Abstract: PURPOSE: Although differentiated normal human nasal epithelial (NHNE) cells can be used to study the role of human nasal epithelium, there is a need for effective culture models of nasal epithelium in sinonasal disease status, including allergic rhinitis (AR). We aimed to examine the feasibility of intranasal brushing for culture of nasal epithelial cells in AR patients and to verify the hypothesis that allergic nasal epithelial (ARNE) cells differ in histologic and physiologic characteristics.

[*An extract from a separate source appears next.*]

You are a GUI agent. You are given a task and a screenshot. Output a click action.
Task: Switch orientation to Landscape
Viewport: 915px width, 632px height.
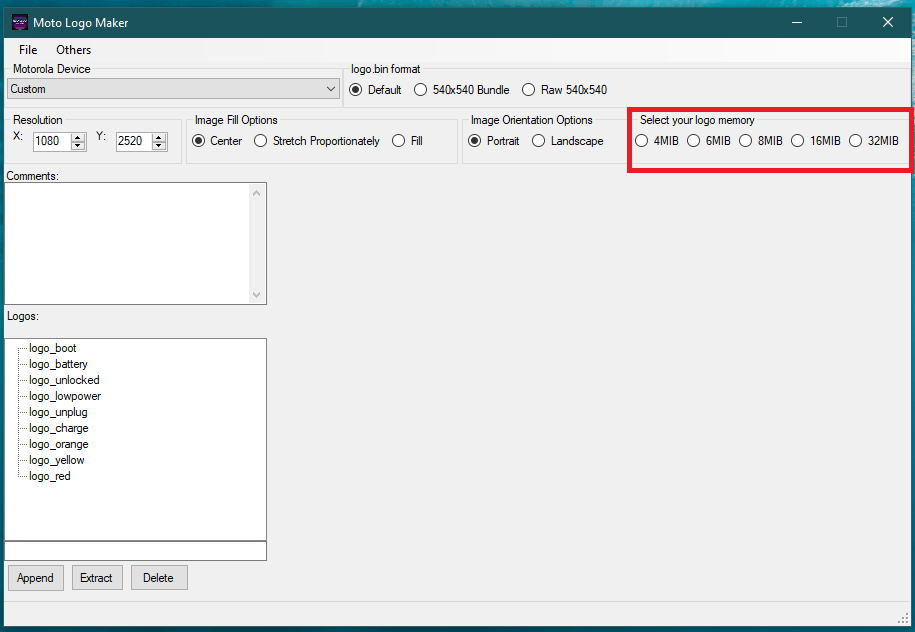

METHODS: We established a system for isolating (via intranasal brushing) and culturing (with air-liquid interface, ALI) nasal epithelial cells from healthy volunteers (n=8) and AR patients (n=8). We used this system to compare the histologic findings and physiologic characteristics of NHNE and ARNE.

RESULTS: The histology results showed that fully differentiated ALI culture was obtained at least 14 days after confluence and that both ciliated and secretory cells were well differentiated in ALI culture using nasal brushing. The histology results of ARNE culture were significantly different from NHNE. The number of ciliated cells was lower, and secretory cells were more dominant in ARNE cell culture compared to NHNE cells. We also observed, by electron microscopy, loose tight junctions and short cilia in cultured ARNE cells. In addition, the mRNA level of TSLP which was one of the epithelial-derived allergic cytokines was significantly higher, and the expressions of genes involved in ciliogenesis were lower in cultured ARNE cells without allergen stimulation.

CONCLUSIONS: Our findings suggest that ALI culture of ARNE cells using intranasal brushing may be an alternative method for epithelial cell culture in AR patients and that cultured ARNE cells will be useful for in vitro studies of the mechanisms at play during AR because they maintain unique allergic characteristics.